**SOAL**
Tulis ulang bagian teks tentang makanan bersuhu tinggi yang diawali kata-kata "Patricia Budihartanti Liman" dan diakhiri "Jakarta, Kamis (9/1/2020).", dengan menukar "mengungkapkan" menjadi "menyampaikan".

**TEKS YANG DIBERIKAN**
§
Makanan yang Dimasak Bersuhu Tinggi Bisa Picu Obesitas
Cara mengolah makanan yang tidak tepat bisa merusak kandungan gizi di dalam makanan, bahkan dapat memicu terjadinya penyakit. Makanan yang diolah dengan suhu tinggi pun sebaiknya tidak dikonsumsi terlalu sering.
Oleh
Deonisia Arlinta
·3 menit baca
JAKARTA, KOMPAS — Cara mengolah makanan yang tidak tepat bisa merusak kandungan gizi di dalam makanan, bahkan dapat memicu terjadinya penyakit. Makanan yang diolah dengan suhu tinggi pun sebaiknya tidak dikonsumsi terlalu sering karena bisa memicu obesitas.
Patricia Budihartanti Liman mengungkapkan hal tersebut saat mempertahankan disertasi doktornya yang berjudul ”Peran Asupan dan Plasma Carboxymethyl Lysine dan Parameter Inflamasi sebagai Mediator Obesitas pada Wanita Suku Minangkabau dan Sunda” di Fakultas Kedokteran Universitas Indonesia, Jakarta, Kamis (9/1/2020).
Atas disertasi itu, Patricia berhak menyandang gelar doktor dalam bidang Ilmu Gizi. ”Cara mengolah makanan dengan suhu tinggi, kadar air rendah, dan waktu pemasakan yang lama, seperti digoreng, dipanggang, atau dibakar, dapat meningkatkan kadar Carborxymethyl lysine (CML) dalam makanan sebesar 10-100 kali lebih tinggi dibandingkan dengan kadarnya sebelum diolah. Kadar CML yang tinggi inilah yang bisa memicu terjadinya obesitas,” katanya.
CML merupakan struktur karbohidrat pereduksi yang berikatan dengan protein yang bisa terbentuk di dalam makanan. CML ini dapat memberikan pengaruh buruk bagi kesehatan melalui efek peradangan pada tubuh sehingga menyebabkan obesitas ataupun penyakit tidak menular lainnya, seperti diabetes dan kanker.
Patricia mengatakan, merujuk pada basis data CML dalam makanan, kelompok makanan yang berasal dari daging merah memiliki kadar CML lebih tinggi daripada makanan yang berasal dari daging ayam. Sementara kadar CML pada makanan dari daging ayam lebih tinggi daripada kelompok makanan dari ikan ataupun telur.
Dalam penelitian yang dilakukan pada perempuan suku Minangkabau dan Sunda diketahui beberapa jenis makanan dengan CML tinggi yang sering dikonsumsi. Makanan dengan kandungan tinggi CML di masyarakat Minangkabau di antaranya rendang, ikan bilis goreng, dan kalio. Sedangkan makanan Sunda yang tinggi CML antara lain cimol, ikan peda goreng, dan bakso.
§
**DATA YANG DIBERIKAN**
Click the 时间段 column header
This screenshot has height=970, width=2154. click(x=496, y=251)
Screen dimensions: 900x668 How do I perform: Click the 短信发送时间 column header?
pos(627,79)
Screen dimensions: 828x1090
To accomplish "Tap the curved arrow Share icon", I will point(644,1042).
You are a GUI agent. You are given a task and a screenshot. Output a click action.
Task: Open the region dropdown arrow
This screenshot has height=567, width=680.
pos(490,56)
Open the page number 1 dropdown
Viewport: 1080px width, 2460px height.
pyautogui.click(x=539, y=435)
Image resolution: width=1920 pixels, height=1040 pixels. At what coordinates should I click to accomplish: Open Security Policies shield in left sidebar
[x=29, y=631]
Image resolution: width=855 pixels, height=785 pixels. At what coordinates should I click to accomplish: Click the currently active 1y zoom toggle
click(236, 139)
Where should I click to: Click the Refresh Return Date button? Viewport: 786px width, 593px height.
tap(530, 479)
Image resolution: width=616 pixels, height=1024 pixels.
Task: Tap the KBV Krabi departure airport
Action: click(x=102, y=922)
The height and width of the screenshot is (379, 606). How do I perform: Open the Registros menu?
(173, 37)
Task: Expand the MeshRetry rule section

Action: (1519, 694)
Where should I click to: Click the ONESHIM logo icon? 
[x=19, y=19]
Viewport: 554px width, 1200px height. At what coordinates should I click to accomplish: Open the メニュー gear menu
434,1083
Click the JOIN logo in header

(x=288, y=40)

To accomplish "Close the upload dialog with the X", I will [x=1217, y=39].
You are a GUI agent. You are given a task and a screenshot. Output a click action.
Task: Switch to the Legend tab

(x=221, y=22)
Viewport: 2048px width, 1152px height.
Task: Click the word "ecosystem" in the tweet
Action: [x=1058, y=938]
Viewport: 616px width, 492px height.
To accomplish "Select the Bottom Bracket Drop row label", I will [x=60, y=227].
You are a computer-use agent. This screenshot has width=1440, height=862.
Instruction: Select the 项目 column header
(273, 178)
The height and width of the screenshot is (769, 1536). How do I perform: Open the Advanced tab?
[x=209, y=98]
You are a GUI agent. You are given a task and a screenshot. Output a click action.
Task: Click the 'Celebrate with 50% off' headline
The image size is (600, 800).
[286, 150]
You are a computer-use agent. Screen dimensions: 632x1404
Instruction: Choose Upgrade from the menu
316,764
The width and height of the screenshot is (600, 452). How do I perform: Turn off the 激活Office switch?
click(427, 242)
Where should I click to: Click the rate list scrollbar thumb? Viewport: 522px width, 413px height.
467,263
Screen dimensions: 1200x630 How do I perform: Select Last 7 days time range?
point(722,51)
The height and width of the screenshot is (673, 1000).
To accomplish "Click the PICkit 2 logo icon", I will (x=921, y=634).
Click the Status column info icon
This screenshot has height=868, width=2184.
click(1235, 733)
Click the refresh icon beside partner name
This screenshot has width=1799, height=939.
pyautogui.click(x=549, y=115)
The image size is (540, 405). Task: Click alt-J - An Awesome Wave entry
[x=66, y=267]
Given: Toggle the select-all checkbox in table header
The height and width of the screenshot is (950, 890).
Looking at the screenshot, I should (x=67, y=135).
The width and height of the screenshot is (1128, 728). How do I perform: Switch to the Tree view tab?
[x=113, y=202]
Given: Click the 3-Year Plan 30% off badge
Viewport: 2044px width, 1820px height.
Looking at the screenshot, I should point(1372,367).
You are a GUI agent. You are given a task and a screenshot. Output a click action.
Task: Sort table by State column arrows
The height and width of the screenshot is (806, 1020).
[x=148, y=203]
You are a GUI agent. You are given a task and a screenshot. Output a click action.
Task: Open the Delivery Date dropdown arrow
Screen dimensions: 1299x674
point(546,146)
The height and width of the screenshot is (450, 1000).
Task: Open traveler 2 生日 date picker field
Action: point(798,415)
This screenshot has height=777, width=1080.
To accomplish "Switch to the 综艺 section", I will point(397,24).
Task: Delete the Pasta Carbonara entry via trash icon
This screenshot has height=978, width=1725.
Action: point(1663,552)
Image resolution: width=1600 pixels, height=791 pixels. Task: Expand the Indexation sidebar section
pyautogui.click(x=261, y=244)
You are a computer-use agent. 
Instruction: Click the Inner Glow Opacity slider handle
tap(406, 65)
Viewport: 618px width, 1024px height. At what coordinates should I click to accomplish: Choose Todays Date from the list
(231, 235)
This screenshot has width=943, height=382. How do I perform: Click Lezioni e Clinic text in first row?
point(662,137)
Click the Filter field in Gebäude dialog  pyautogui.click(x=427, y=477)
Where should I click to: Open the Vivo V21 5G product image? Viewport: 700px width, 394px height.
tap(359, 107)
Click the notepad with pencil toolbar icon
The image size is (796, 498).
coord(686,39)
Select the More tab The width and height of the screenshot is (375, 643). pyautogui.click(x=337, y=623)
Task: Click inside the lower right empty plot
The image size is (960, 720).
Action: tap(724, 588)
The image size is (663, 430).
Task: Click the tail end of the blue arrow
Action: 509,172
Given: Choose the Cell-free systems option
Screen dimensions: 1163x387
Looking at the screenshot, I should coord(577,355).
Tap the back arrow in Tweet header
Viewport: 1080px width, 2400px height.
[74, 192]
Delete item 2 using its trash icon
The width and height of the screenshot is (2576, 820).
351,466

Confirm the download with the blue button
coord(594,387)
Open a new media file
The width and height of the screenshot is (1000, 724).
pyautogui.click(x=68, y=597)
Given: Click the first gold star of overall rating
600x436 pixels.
§
**PENYELESAIAN SOAL**
Patricia Budihartanti Liman menyampaikan hal tersebut saat mempertahankan disertasi doktornya yang berjudul ”Peran Asupan dan Plasma Carboxymethyl Lysine dan Parameter Inflamasi sebagai Mediator Obesitas pada Wanita Suku Minangkabau dan Sunda” di Fakultas Kedokteran Universitas Indonesia, Jakarta, Kamis (9/1/2020).